Abstract
Evaluation of agent-based systems reveals a collaboration gap where solo-performing models degrade in pairings, suggesting the need for collaboration-aware evaluation and training strategies.
The trajectory of AI development suggests that we will increasingly rely on agent-based systems composed of independently developed agents with different information, privileges, and tools. The success of these systems will critically depend on effective collaboration among these heterogeneous agents, even under partial observability. Despite intense interest, few empirical studies have evaluated such agent-agent collaboration at scale. We propose a collaborative maze-solving benchmark that (i) isolates collaborative capabilities, (ii) modulates problem complexity, (iii) enables scalable automated grading, and (iv) imposes no output-format constraints, preserving ecological plausibility. Using this framework, we evaluate 32 leading open- and closed-source models in solo, homogeneous, and heterogeneous pairings. Our results reveal a "collaboration gap": models that perform well solo often degrade substantially when required to collaborate. Collaboration can break down dramatically; for instance, small distilled models that solve mazes well alone may fail almost completely in certain pairings. We find that starting with the stronger agent often improves outcomes, motivating a "relay inference" approach where the stronger agent leads before handing off to the weaker one, closing much of the gap. Our findings argue for (1) collaboration-aware evaluation, (2) training strategies developed to enhance collaborative capabilities, and (3) interaction design that reliably elicits agents' latent skills, guidance that applies to AI-AI and human-AI collaboration.
Community
We’ve identified a “Collaboration Gap” in today’s top AI models.

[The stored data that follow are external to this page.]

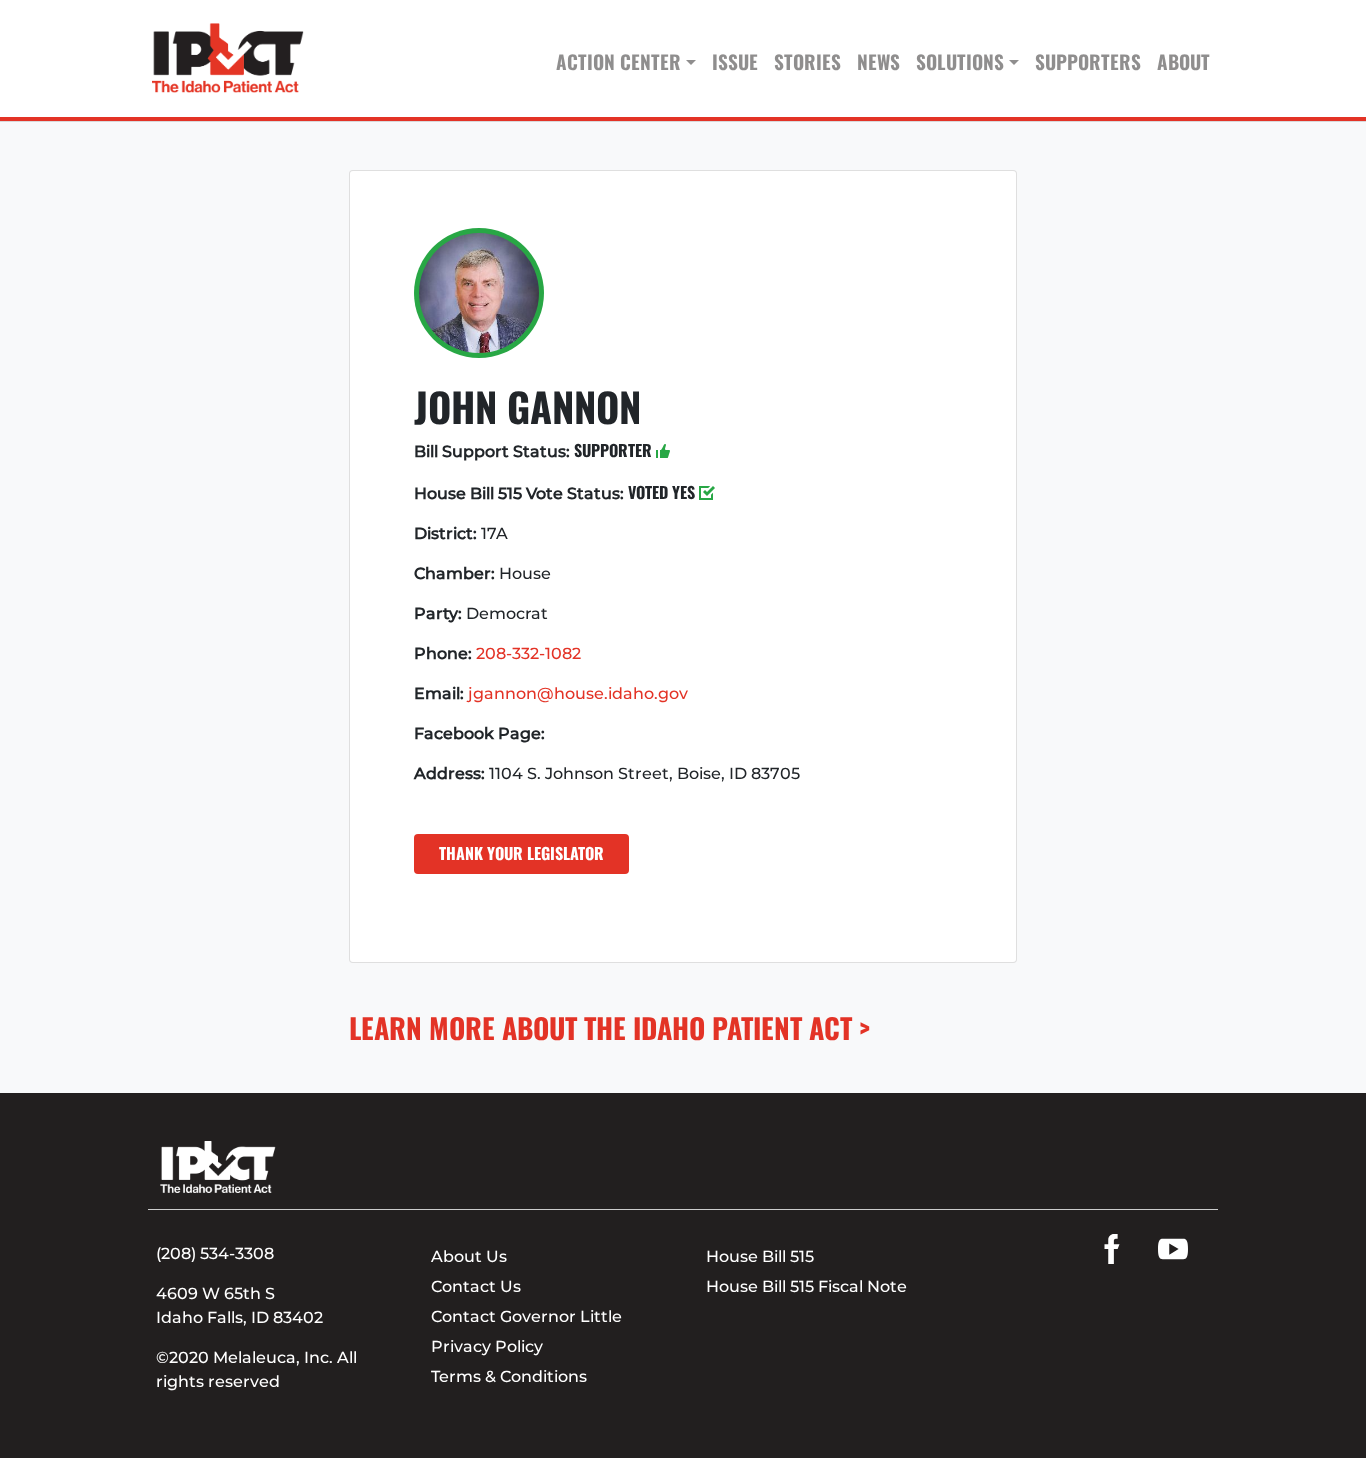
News (878, 61)
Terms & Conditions (509, 1376)
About (1183, 61)
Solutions (960, 61)
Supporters (1088, 61)
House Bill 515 (760, 1256)
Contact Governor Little (526, 1316)
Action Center (618, 61)
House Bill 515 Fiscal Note (806, 1286)
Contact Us (476, 1286)
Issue (735, 61)
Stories (807, 61)
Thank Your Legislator (521, 853)
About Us (469, 1256)
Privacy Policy (487, 1346)
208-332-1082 (528, 653)
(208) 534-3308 (215, 1253)
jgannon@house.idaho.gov (578, 693)
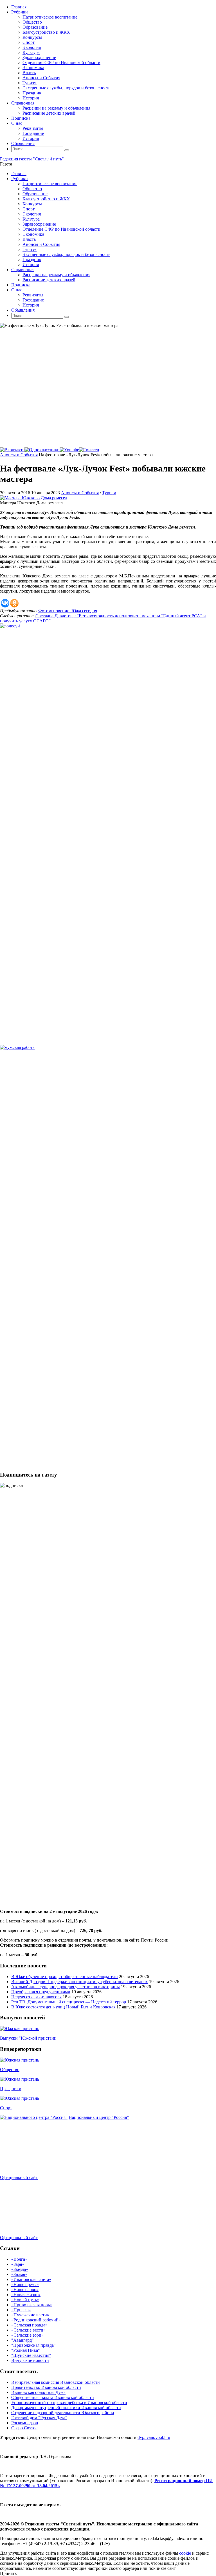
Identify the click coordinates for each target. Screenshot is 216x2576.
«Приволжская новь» (31, 2304)
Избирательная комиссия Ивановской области (55, 2382)
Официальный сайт (19, 2177)
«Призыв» (21, 2309)
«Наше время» (25, 2284)
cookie (185, 2553)
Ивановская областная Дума (38, 2392)
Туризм (109, 492)
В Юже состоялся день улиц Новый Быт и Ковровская (63, 2006)
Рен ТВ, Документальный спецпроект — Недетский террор (68, 2001)
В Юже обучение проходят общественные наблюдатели (64, 1976)
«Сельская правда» (29, 2325)
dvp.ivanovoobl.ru (154, 2437)
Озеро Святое (24, 2427)
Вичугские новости (30, 2360)
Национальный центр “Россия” (99, 2117)
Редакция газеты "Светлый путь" (32, 159)
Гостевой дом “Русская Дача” (39, 2417)
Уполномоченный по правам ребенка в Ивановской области (69, 2402)
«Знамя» (19, 2274)
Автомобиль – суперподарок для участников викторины (65, 1986)
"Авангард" (22, 2340)
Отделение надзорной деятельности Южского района (62, 2412)
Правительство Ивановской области (46, 2387)
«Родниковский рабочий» (36, 2320)
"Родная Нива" (25, 2350)
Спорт (6, 2107)
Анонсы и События (19, 454)
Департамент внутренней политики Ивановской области (66, 2407)
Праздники (10, 2088)
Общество (9, 2069)
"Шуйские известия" (31, 2355)
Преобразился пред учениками (40, 1991)
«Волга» (19, 2259)
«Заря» (17, 2264)
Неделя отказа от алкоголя (36, 1996)
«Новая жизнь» (25, 2294)
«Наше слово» (25, 2289)
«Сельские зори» (27, 2335)
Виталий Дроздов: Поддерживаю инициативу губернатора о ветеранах (79, 1981)
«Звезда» (19, 2269)
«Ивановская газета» (31, 2279)
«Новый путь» (25, 2299)
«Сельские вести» (28, 2330)
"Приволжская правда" (33, 2345)
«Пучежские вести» (30, 2314)
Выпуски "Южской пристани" (29, 2038)
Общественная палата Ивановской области (52, 2397)
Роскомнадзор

Testing 32 leading LMs on our novel maze-solving benchmark, we found that models that excel solo can see their performance collapse when required to collaborate – even with an identical copy of themselves!
Why does this matter? The future of AI is unlikely to be one giant model; it's systems of multiple, independent AI agents with different information and skills. Current attempts at multi-agent systems rely on pre-defined communication protocols or central orchestration. In contrast, open-world integration likely requires flexible, on-the-fly communication to adapt to the diversity of the real world.
We provide insights into homogeneous and heterogeneous collaboration and explore a "relay" inference approach for effective heterogeneous deployment. Our findings argue that collaboration is a distinct capability that current training strategies fail to capture. We shouldn’t just hope for it to emerge – we must design for it. This means new evals, training strategies, and interaction designs.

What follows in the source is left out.